COMBINE-lab / simpleaf

A rust framework to make using alevin-fry even simpler
BSD 3-Clause "New" or "Revised" License
45 stars 3 forks source link

read lengths differ #162

Open robertzeibich opened 1 day ago

robertzeibich commented 1 day ago

R1 27; R2 125 R1 29; R2 99 R1 29; R2 92

Alignment crashes when the read length is less than 31.

[2024-10-19 14:41:05.213] [info] enable structural constraints : false [2024-10-19 14:41:05.213] [info] No poison k-mer map exists, or it was requested not to be used [2024-10-19 14:41:05.213] [info] loading index from /scratch/xm41/hg38_resources/scRNA/refdata-gex-GRCh38-2020-A/human-2020-A_splici/91/index/piscem_idx [2024-10-19 14:41:08.690] [info] done loading index Error: piscem mapping failed with exit status ExitStatus(unix_wait_status(134))

Should I create an index with simpleaf index -k 26?

rob-p commented 1 day ago

Can you please say how you are running simpleaf (the invocation) and also what versions of simpleaf, piscem and alevin-fry you are using? R1 is usually the technical read and only needs to be long enough to hold the barcode and UMI. Most commonly, it’s not even attempted to align it. Regardless, in the worst case reads shorter than the kmer length should be discarded ( not cause termination ). You shouldn’t have to change the index.

—Rob

robertzeibich commented 1 day ago

I highly appreciate your quick response. I am following the simpleaf online documentation.

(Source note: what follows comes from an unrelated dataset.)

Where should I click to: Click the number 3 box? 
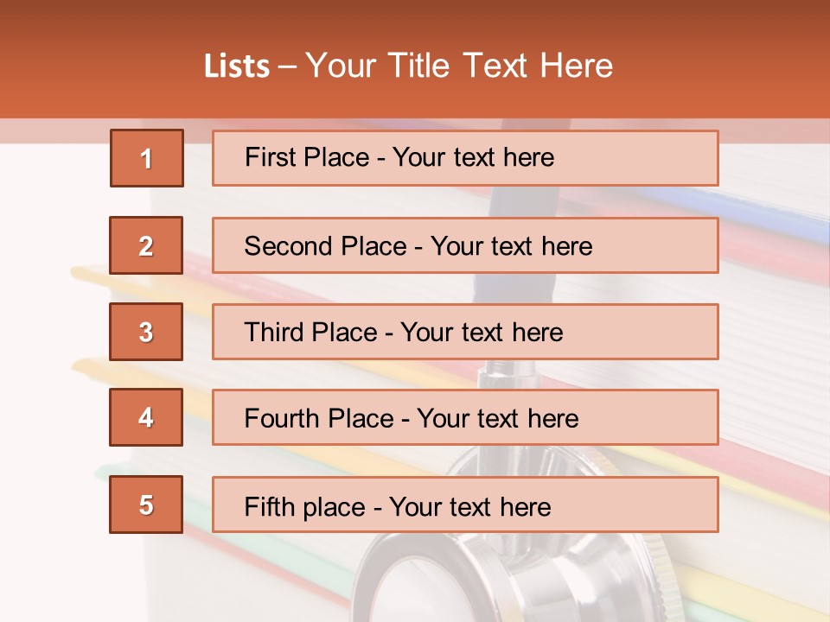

Created a conda enviroment.

alevin-fry 0.10.0 h919a2d8_0 bioconda piscem 0.10.3 h7c313c4_0 bioconda salmon 1.10.3 h6dccd9a_2 bioconda simpleaf 0.17.2 h919a2d8_0 bioconda

rlen=91
IDX_DIR="${REF_DIR}/human-2020-A_splici/${rlen}"
 simpleaf index \
--output $IDX_DIR \
--fasta $REF_DIR/fasta/genome.fa \
--gtf $REF_DIR/genes/genes.gtf \
--rlen ${rlen} \
--threads $(nproc) \
--use-piscem
simpleaf quant \
--reads1 ${workdir}/${sra_id}_1.fastq.gz \
--reads2 ${workdir}/${sra_id}_2.fastq.gz \
--threads $(nproc) \
--index $IDX_DIR/index \
--chemistry 10xv3 --resolution cr-like \
--expected-ori fw --unfiltered-pl \
--t2g-map $IDX_DIR/index/t2g_3col.tsv \
--output ${workdir}/alevin/${sra_id}
rob-p commented 1 day ago

Hrmm, certainly it should not be the case that read 1 is being mapped in 10xv3 chemistry. You more that this happens when read 1 is < 31 nucleotides. Do you have data with longer R1 where it runs to completion?

If it is possible to share your index somehow, and a small sample of reads that reproduce the problem (a few hundred or few thousand should suffice), we’d be happy to take a look.

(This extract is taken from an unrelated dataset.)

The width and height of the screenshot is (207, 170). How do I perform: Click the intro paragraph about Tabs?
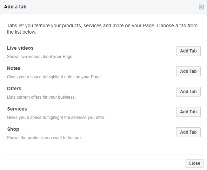(102, 29)
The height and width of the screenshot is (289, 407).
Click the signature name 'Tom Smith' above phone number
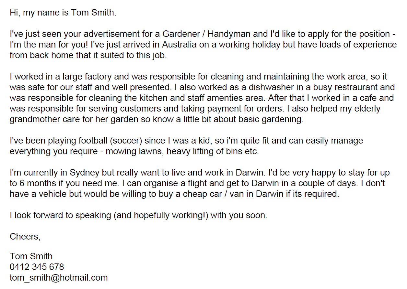[x=31, y=256]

robertzeibich commented 1 day ago

Sure. I am happy to. Where should I send the files to?

rob-p commented 1 day ago

Hi @robertzeibich,

The read pairs (when gzipped) should be small enough to upload directly here. If you send me an e-mail (rob@cs.umd.edu), I can share a box folder with you where you can upload the index.

--Rob

robertzeibich commented 1 day ago

I selected the first 5,000 rows:

SRR12905322_1.fastq_sub.gz SRR12905322_2.fastq_sub.gz

I hope that this is enough. I will upload the index in a second.

robertzeibich commented 1 day ago

Based on your question: Do you have data with longer R1 where it runs to completion? Yes, I have longer R1 where it runs to completion.

Because of this post, I thought that the problem might be k-mer related.

However, some other runs ran successfully with a low R1 read length.